▶ Selection:
* * *
Window Shopping 4tronix M.A.R.S. Rover

Wheeled robot kits calling themselves rovers are plentiful, but rarely do they faithfully represent the JPL rovers sent to Mars. ServoCity’s Bogie Runt Rover at least is a six-wheel chassis with rocker-bogie suspension, but is missing the corner wheel steering system. Looking for commercially available products out there with six wheel drive rocker-bogie and four corner steering, I was almost ready to conclude none existed until I came across the 4tronix M.A.R.S Rover Robot.

The name is an acronym for Mobile Autonomous Robotic System and the autonomy comes from the brainpower of either a Raspberry Pi Zero or BBC micro:bit. Out of all the commercial products I’ve come across, M.A.R.S. has the most mechanically faithful model of Curiosity and Perseverance suspension geometry. It has roughly similar proportions, and uses a differential arm over the body. Sojourner, Spirit, and Opportunity use a differential inside the body in order to maximize top surface area for solar panels. The nuclear-powered Curiosity and Perseverance didn’t have such constraint. By moving the differential above, they gained body interior volume.
* * *
Return the stretch of the M.A.R.S. Rover text from "Wheeled robot kits" through "M.A.R.S Rover Robot.", copied word for word.

▶ Records:
* * *
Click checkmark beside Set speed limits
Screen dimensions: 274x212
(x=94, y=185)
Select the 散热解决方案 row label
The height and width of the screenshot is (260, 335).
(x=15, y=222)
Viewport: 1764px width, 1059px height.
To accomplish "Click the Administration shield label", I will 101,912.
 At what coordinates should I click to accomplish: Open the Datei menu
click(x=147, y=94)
* * *
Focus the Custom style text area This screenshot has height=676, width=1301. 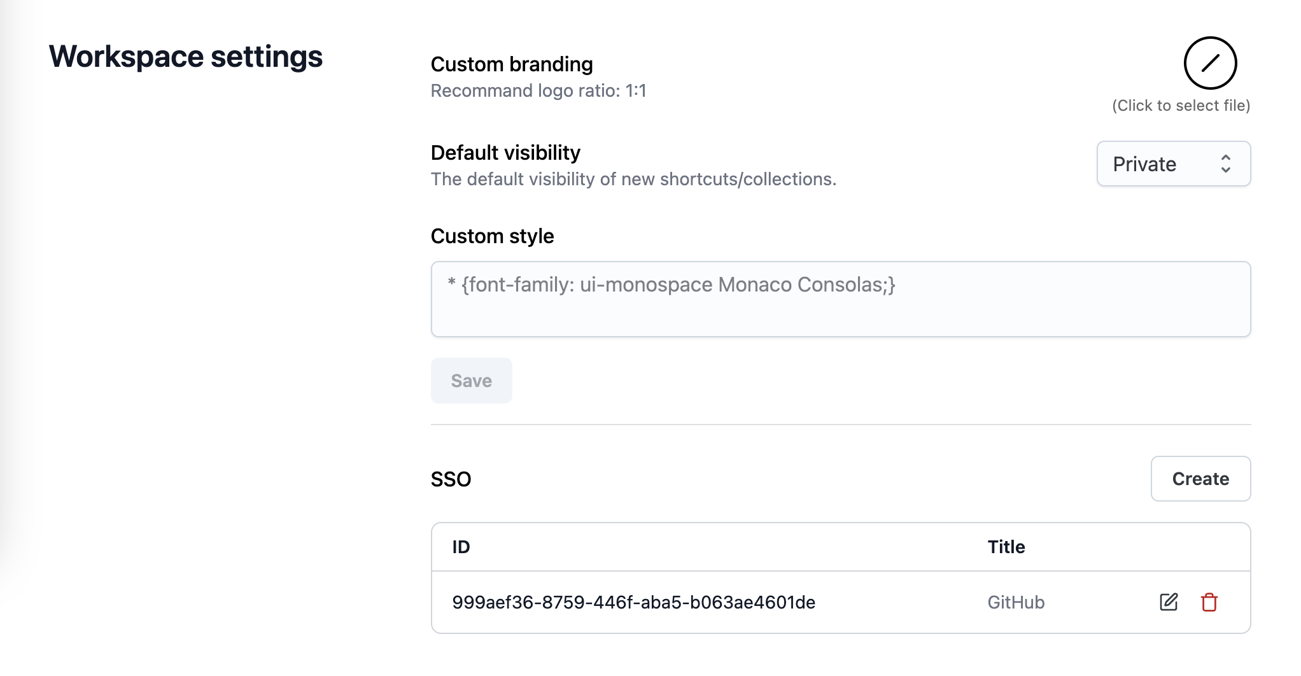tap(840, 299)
* * *
▶ Expected answer:
Wheeled robot kits calling themselves rovers are plentiful, but rarely do they faithfully represent the JPL rovers sent to Mars. ServoCity’s Bogie Runt Rover at least is a six-wheel chassis with rocker-bogie suspension, but is missing the corner wheel steering system. Looking for commercially available products out there with six wheel drive rocker-bogie and four corner steering, I was almost ready to conclude none existed until I came across the 4tronix M.A.R.S Rover Robot.